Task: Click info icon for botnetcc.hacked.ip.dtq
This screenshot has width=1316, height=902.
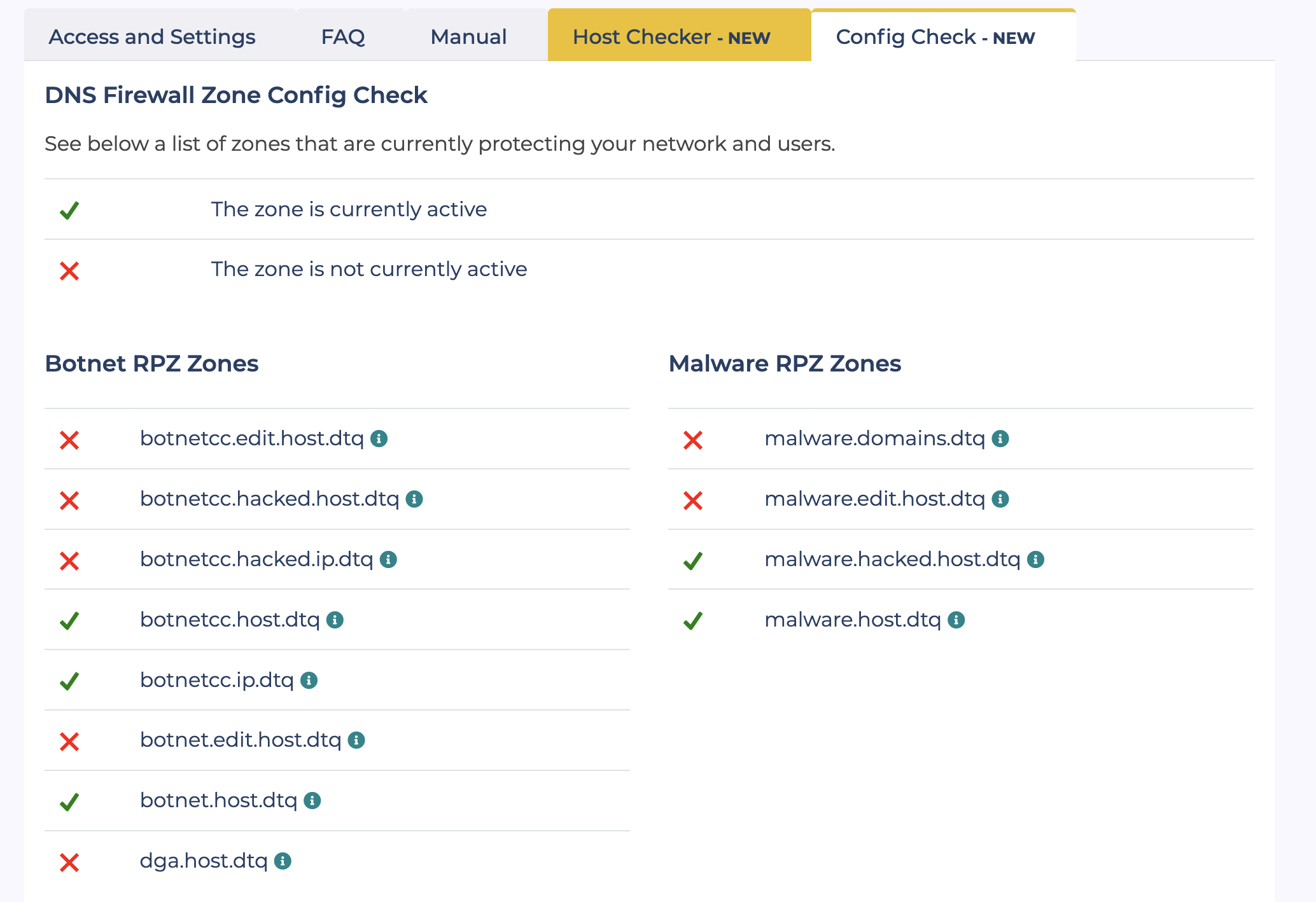Action: coord(388,560)
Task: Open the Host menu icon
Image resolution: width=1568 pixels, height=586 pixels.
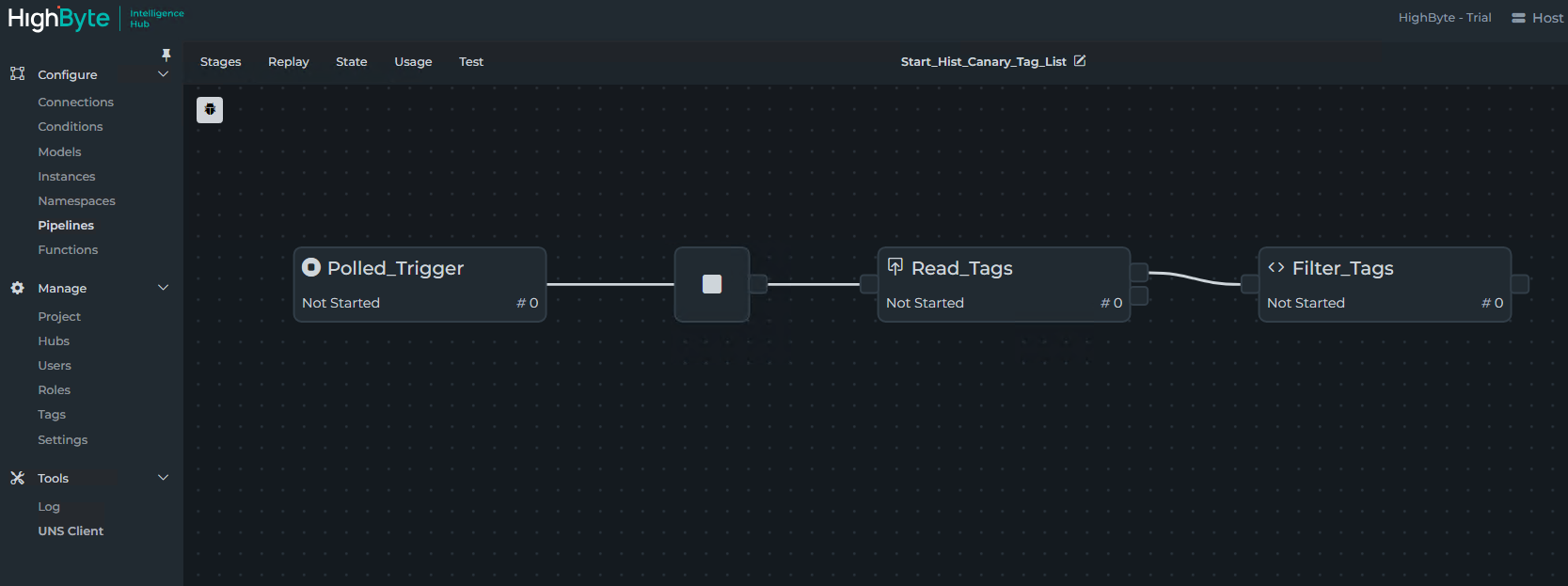Action: [x=1518, y=18]
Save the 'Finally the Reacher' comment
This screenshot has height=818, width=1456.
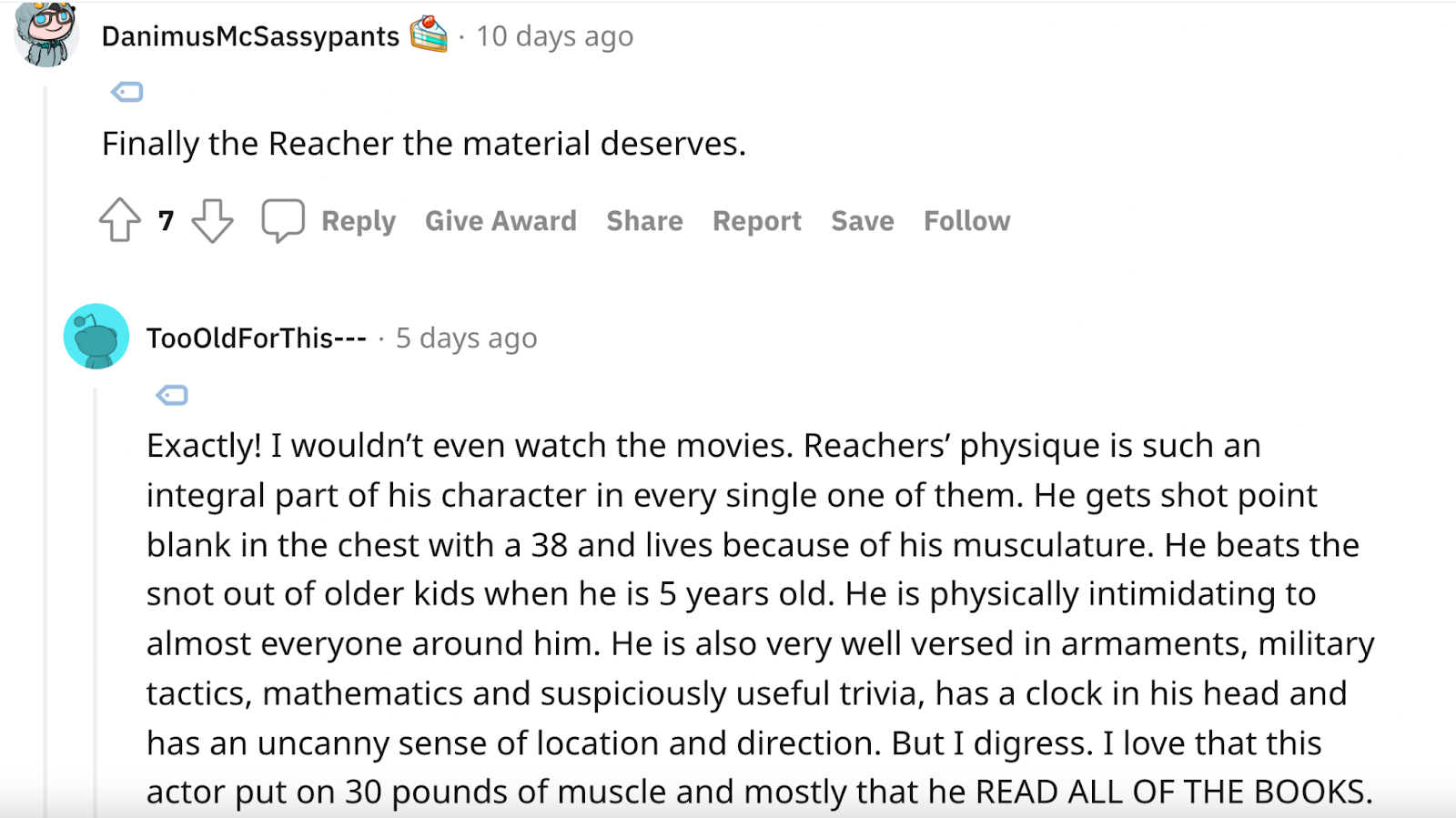point(862,221)
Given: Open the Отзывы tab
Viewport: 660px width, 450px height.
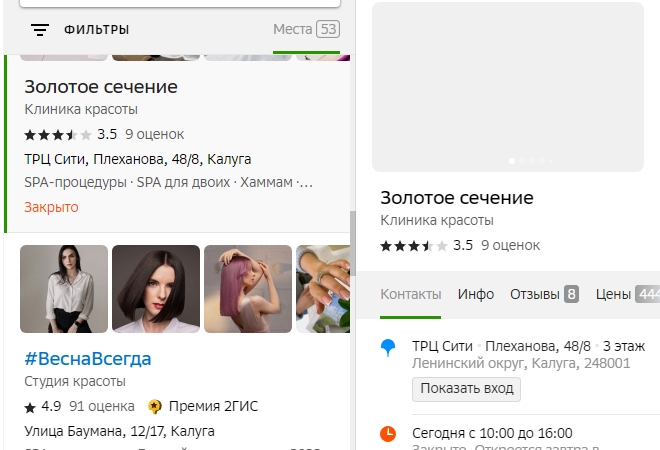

::::::::

## ACTION ITEM
Write the listing out exactly, apart from its pictures.

## EXPECTED ANSWER
Task: Click info icon for botnetcc.hacked.ip.dtq
This screenshot has width=1316, height=902.
Action: coord(388,560)
Task: Open the Host menu icon
Image resolution: width=1568 pixels, height=586 pixels.
Action: [x=1518, y=18]
Save the 'Finally the Reacher' comment
This screenshot has height=818, width=1456.
point(862,221)
Given: Open the Отзывы tab
Viewport: 660px width, 450px height.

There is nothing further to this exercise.